| Exercise |
From the forum thread on shop cart casters, extract the passage between "## roman (Sep" and "2 fixed wheels.", inclusive.

| Passage to read |
********

I never thought of your wheel placement, i like that idea.

russv


----------



## sikrap (Mar 15, 2009)

Thanks everyone!! I will be using two locking swivel and two fixed. I have decided to go with the ones from Hartville because they are the least expensive and they are 100% guaranteed. I will be using 3 inch for the drill press stand and router table,but 4 inch for the workbench. Thanks again.


----------



## roman (Sep 28, 2007)

I sometimes visit my old bosses shop and shoot the $!it with the guys. The shop is about 10,000 sq ft and has carts and dollies galore. The only carts that never get used are the ones with 2 fixed wheels.

I remember a cart in a shop with inexpensive guarenteed wheels on it. With couple hundred pounds of expensive product on top the cart wheel hit a small wood chip and stopped suddenly while all the expensive parts continued on their way…...........52 pick up and lots of money down the drain.

I think its worth every dime spent on a castor that turns over extension cords, wood chips etc. The smaller the shop, the easierit is to move carts when ALL the wheels turn. Kinda like parrallell parking a car….....sometimes the car just wont fit into the opening cause two wheels are fixed.

********

| Recorded information |

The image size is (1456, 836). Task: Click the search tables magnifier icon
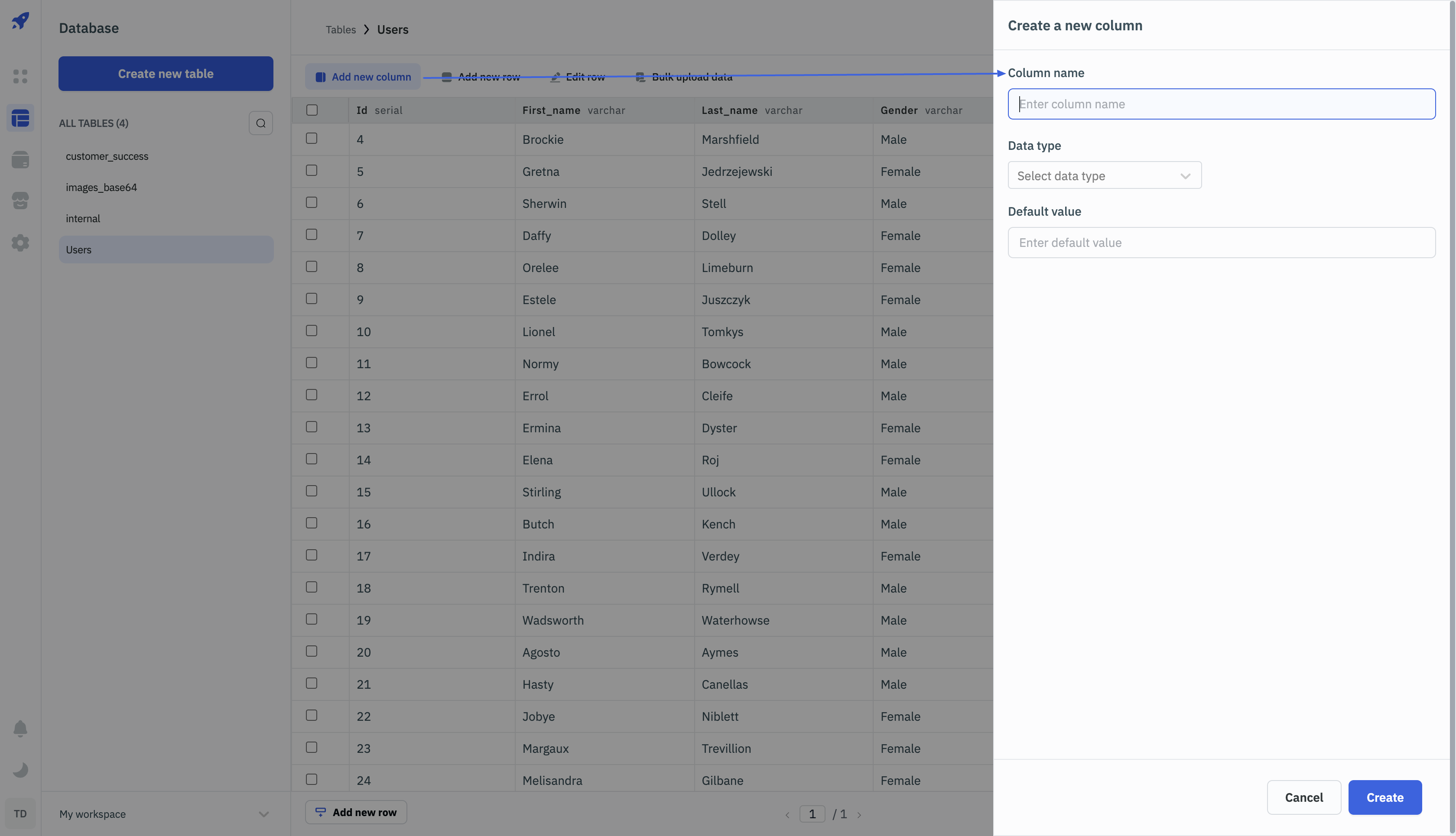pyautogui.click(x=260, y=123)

********

| The result |
## roman (Sep 28, 2007)

I sometimes visit my old bosses shop and shoot the $!it with the guys. The shop is about 10,000 sq ft and has carts and dollies galore. The only carts that never get used are the ones with 2 fixed wheels.